Back in the 1970s, all we needed was the Six Million Dollar Man.
These days, with inflation, it takes a Six Billion Dollar Man to put things right.
That is my guesstimate of the worth of "advanced intelligence agent" Gabriel Vaughn (Josh Holloway of Lost), a war hero-turned-cyber operative. So valuable is he, as a next-generation tech weapon, that former Secret Service agent Riley Neal (Once Upon A Time's Meghan Ory) is assigned to protect him.
In the opening episode of cyber-action series Intelligence, she, according to convention, does not like Vaughn's brusque manner.
But by the second, the gun-toting hottie seems to take a shine to his square jaw, manly chest and, especially, the way the dude is wired - via a microchip implanted in his brain - like a super computer.
"We connected a human being directly to the information grid - Internet, Wi-Fi, telephone and satellite," reveals their boss Lillian Strand (CSI's Marg Helgenberger), who heads the United States Cyber Command, an actual government agency and not some geek's idea of a spy-fantasy joke.
Except for a couple of chatty eggheads pushing buttons in the HQ, nobody's joking here. Intelligence is the anti-
Chuck (the defunct spy-comedy which also had an agent with super secret software stuffed into his head).
Things move fast and hard in this series because I suspect it doesn't want you to stop and think how impossible all this is.
Agent Vaughn can log into and see any system, locate anybody anywhere, pull out files about anyone (including his hot chick partner Neal) and, with one look, turn on alarms or deactivate security systems. Nobody really digs a know-it-all, and the whole set-up of Vaughn being traumatised by the loss of his unlikely CIA renegade spy-wife is just so much baloney that I believe the scriptwriter thought it up while he was binge-watching Homeland.
But when the show goes Middle-Eastern murky and international thriller-class - as in a fine, twisty fourth episode which drops the agents into a rescue mission in Syria - all that human computer stuff really comes to the fore.
Conversely, in the second season of The Following, computers are not exactly the "in" thing.
It is more old school as Kevin Bacon does a lot of chasing and the baddies do a lot of stabbing.
I tell you, I cannot stomach the graphic goriness when people get stabbed multiple times in their stomachs, throats and, once in a while, in their heads as though it is pumpkin-carving time.

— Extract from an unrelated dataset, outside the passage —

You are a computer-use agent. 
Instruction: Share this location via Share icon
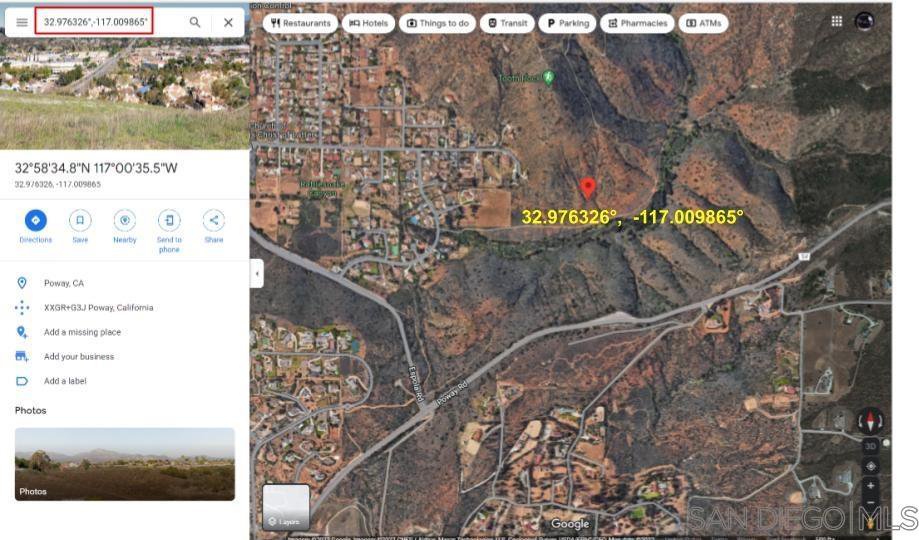pyautogui.click(x=214, y=220)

Followers of The Following will know that, in the first season, the maniacs led by professor/serial killer Joe Carroll (James Purefoy channelling Colin Firth with a demented bent) hounded Bacon's former FBI agent Ryan Hardy like a bunch of crazed groupies until his beloved wife was killed at the cliffhanger-end.

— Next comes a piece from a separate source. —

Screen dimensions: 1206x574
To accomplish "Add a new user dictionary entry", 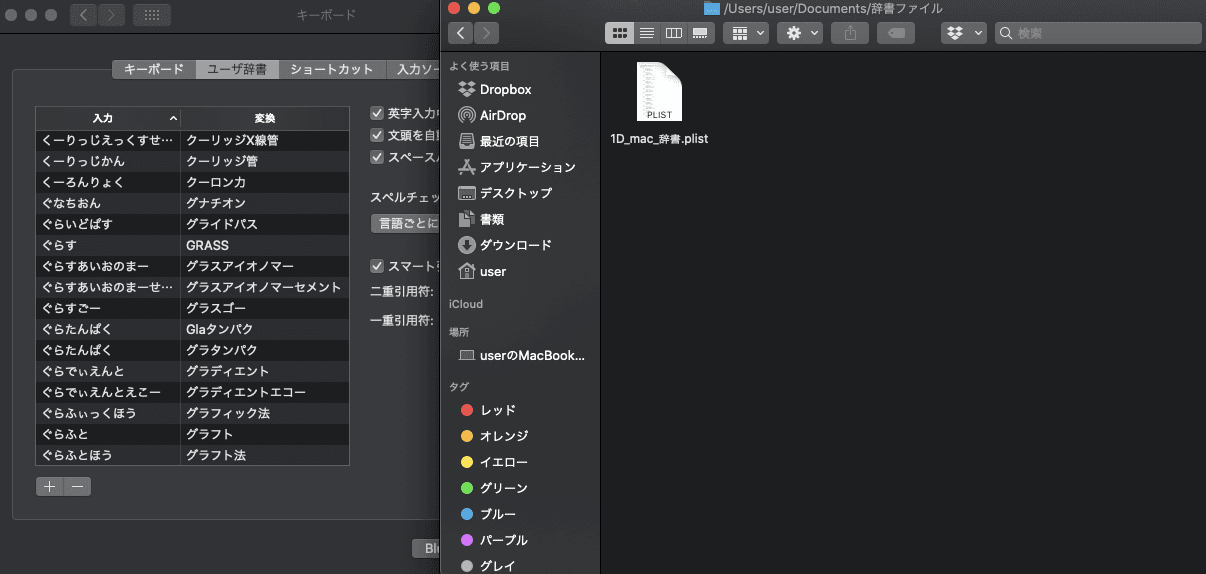I will click(49, 487).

I have given up on the show giving lucid, convincing reasons for what those homicidal devotees do (for this, you have to watch True Detective) and now simply partake of it as an extreme tribute to Criminal Minds. I derive the one true thrill from watching the great Bacon put his butt on the line by going after the cultists as the avenging devil.
Bacon is great because he has the look and all the certainties of a guy you are uncertain about.

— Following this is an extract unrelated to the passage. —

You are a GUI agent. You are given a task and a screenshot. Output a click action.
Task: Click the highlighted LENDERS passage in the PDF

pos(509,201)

Is he good, bad or somewhere in between?
The writers want to humanise Hardy, so they have added Connie Nielsen (Gladiator) into the mix as a victim and potential love interest.
Next, doing the extreme in the great outdoors in New Zealand with Get Out Alive With Bear Grylls.
You must have heard of him, right? He is the chirpy, possibly loony Briton who loves jumping out of planes, hiking in the desert, strolling through the snow, diving into caves, jumping into rushing rivers, eating reindeer, and, oh, in this reality-competition series, instructing the contestants to drink their own urine.
"If it's your pee, it's yours to drink," he clarifies as he imparts cruelly tough survival skills.
It is so good, I tell you, to see a bunch of whiny, struggling Americans climb hills, plunge into freezing waterfalls, mess up shelters, eat disgusting worms and be scolded by Superman Bear for their basic lack of survival instincts.
A grand prize of half a million bucks goes to the winning couple.
"You will never get out alive," Grylls tells the sorry defeated pair kicked out at the end of every episode.
When Grylls, who hides and peers at the contestants through binoculars, says with disapproval, "They're still behaving like a gaggle of schoolgirls," I giggle and reach for my Coke.